Ya empezaba a oscurecer. Muriel seguía a la espera. Los chicos jugaban en plena cordillera, alrededor de la camioneta. “Les daba pequeñas raciones de comida: un pedacito de budín, un trago de agua y les decía que teníamos que guardar comida para más tarde”, recuerda la mamá. Ella no comía. Había perdido el apetito, la angustia no la dejaba tragar un bocado.
Empezó a hacer frío. De a ratos, la mamá prendía la calefacción de la camioneta para no quedarse sin combustible. Encendía el motor y alcanzaban a sintonizar una radio de Mendoza que los entretenía.
Rodrigo, en cambio, seguía a la intemperie y sin comida. Cuando descendía del rancho, escuchó un ruido entre los arbustos y apareció un perro de raza galgo. El animal era manso y empezó a seguirlo. “Se mantuvo a mi lado en toda la vuelta. No sabía qué pensar: ¿De dónde había salido, quién me lo había enviado?”, se preguntaba. Y como ocurre en situaciones extremas, pensó en sus seres queridos: “Debe ser una señal de mi papá Francisco, que murió cuando yo tenía 13 años, o mi abuela Serafina, quien me crío y también ha fallecido”, dijo.
Asegura que el perro le dio fuerza para seguir.
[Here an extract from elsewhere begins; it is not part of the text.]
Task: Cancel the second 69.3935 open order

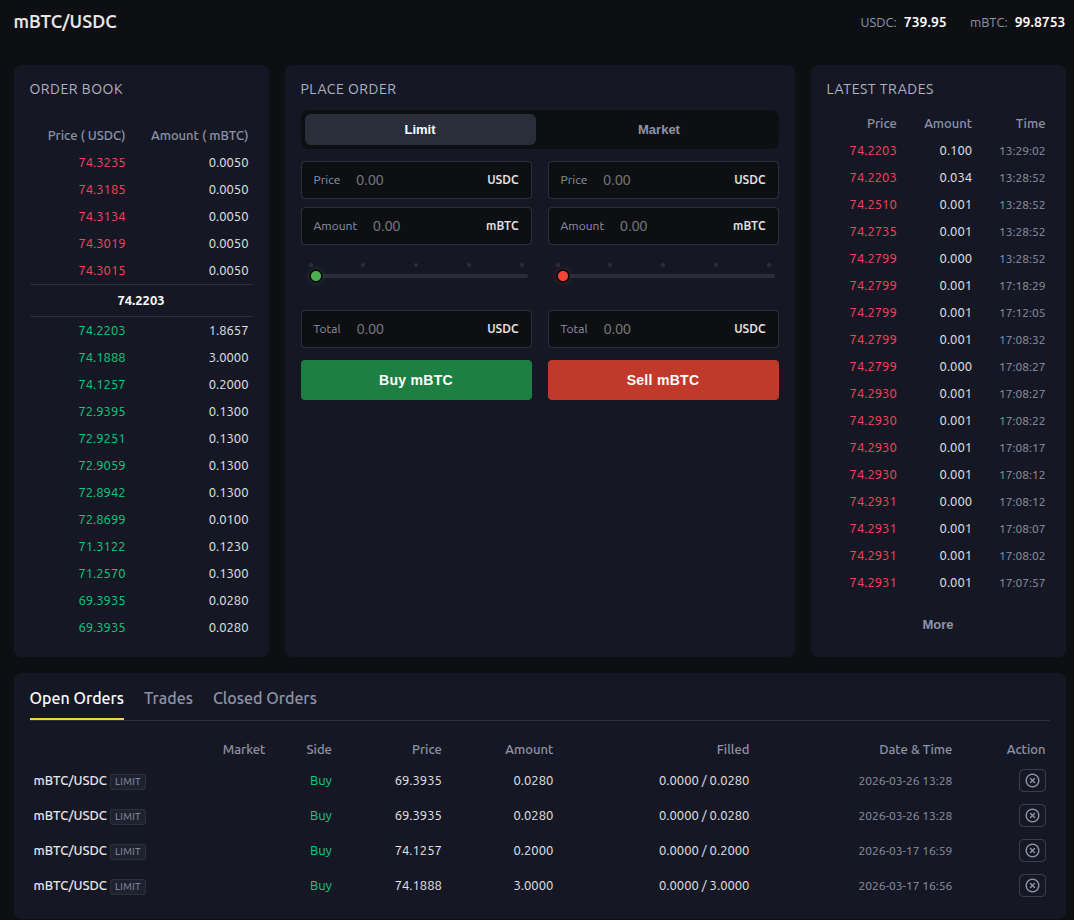Action: coord(1032,815)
Logró alcanzar un cerro tipo caracol llamado Alto Los Molinos. “Sabía que si mi hermano o alguno de mis amigos venía a buscarme, se acercaría hasta ese lugar que siempre me gustaba recorrer”, explica.
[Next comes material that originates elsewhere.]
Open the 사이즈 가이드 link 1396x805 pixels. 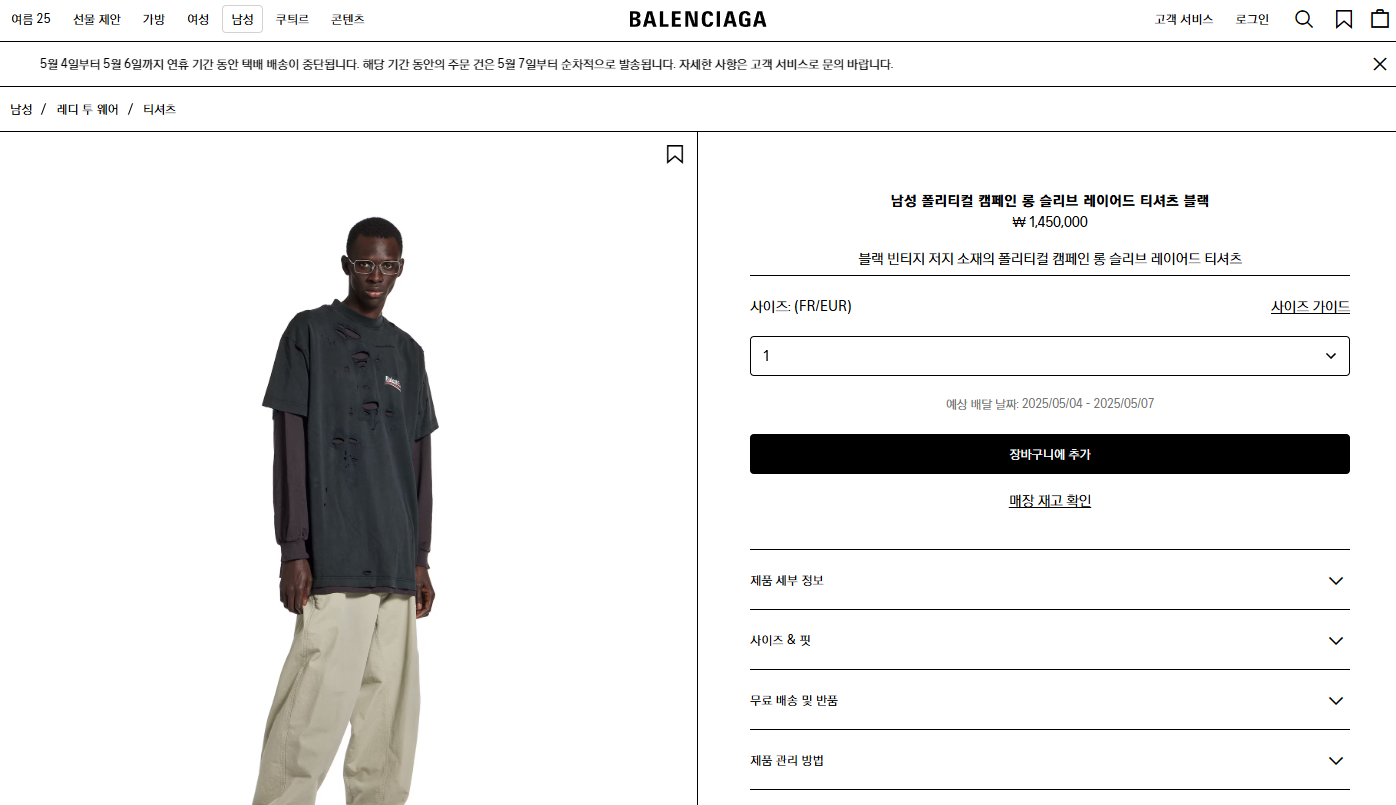point(1310,307)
Llegó exhausto a la cima. “Estaba oscuro pero el perro me guiaba. Cuando tuve frío en la noche, se me acercó más y con su cuerpo me daba calor. Descansé sobre una piedra y me abracé al perro”, describe
Pasadas las 22, escuchó un ruido y creyó que era otra vez el viento o el vuelo de un avión por el cielo límpido. El perro salió corriendo hacia el camino y se cruzó delante de la camioneta que se acercaba. “Gracias a Dios era mi hermano Marcelo. Salté y me caí dando tumbos de la emoción”, recuerda. Detrás venían su jefe Orlando Valdez, personal de Gendarmería, la patrulla de rescate policial, otros amigos y vecinos. Casi todo el pueblo estaba abocado a la búsqueda.
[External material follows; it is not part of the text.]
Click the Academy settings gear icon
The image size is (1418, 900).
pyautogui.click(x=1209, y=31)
Rodrigo subió a la camioneta de su hermano para ir al rescate de su familia. Intentaron subir al perro con ellos, pero el animal no quería y se escapó. Recorrieron 16 kilómetros más hasta donde estaba el resto de la familia. “Llegamos pasada la medianoche. Nos costó ubicar la camioneta, estaba agotado y no podía identificar bien los lugares”, dice Rodrigo. La foto de un cartel indicador de una curva, le permitió al jefe de Vialidad reconocer la quebrada a donde había quedado la familia. Llegaron hasta Muriel y los chicos: “Nos abrazábamos, reíamos y llorábamos, todo al mismo tiempo”, dice Muriel y admite que recién ahí se aflojó y descargó tantos nervios.
Los cinco integrantes de la familia fueron rescatados y trasladados al hospital de Uspallata para un chequeo médico. No sufrieron complicaciones, solo pedían agua y retornar rápido a casa. A las pocas horas recibieron el alta. “Nos recibió todo el barrio y nuestras familias”, dice Rodrigo. Y destaca: “Fue emocionante. En esos momentos límites, te das cuenta del cariño de los que te rodean”.
La relación de pareja también mejoró después de pasar ese mal rato: “Estamos más unidos y valoramos todo lo que hemos construido juntos”, dice Rodrigo y asegura que esto no fue una anécdota más, sino “un antes y un después” en su vida.
Una semana después, la familia volvió a su rutina habitual, pero Rodrigo no podía olvidarse del perro que lo acompañó en su travesía. Se lo contó a su jefe y juntos fueron a buscarlo por el monte hasta el puesto de los Vergara. Lo encontraron: “Me vio y empezó a ladrar de contento, movía la cola, corría a mi alrededor, no paraba”, cuenta entre risas Rodrigo, aliviado porque su compañero de viaje también había logrado retornar a casa.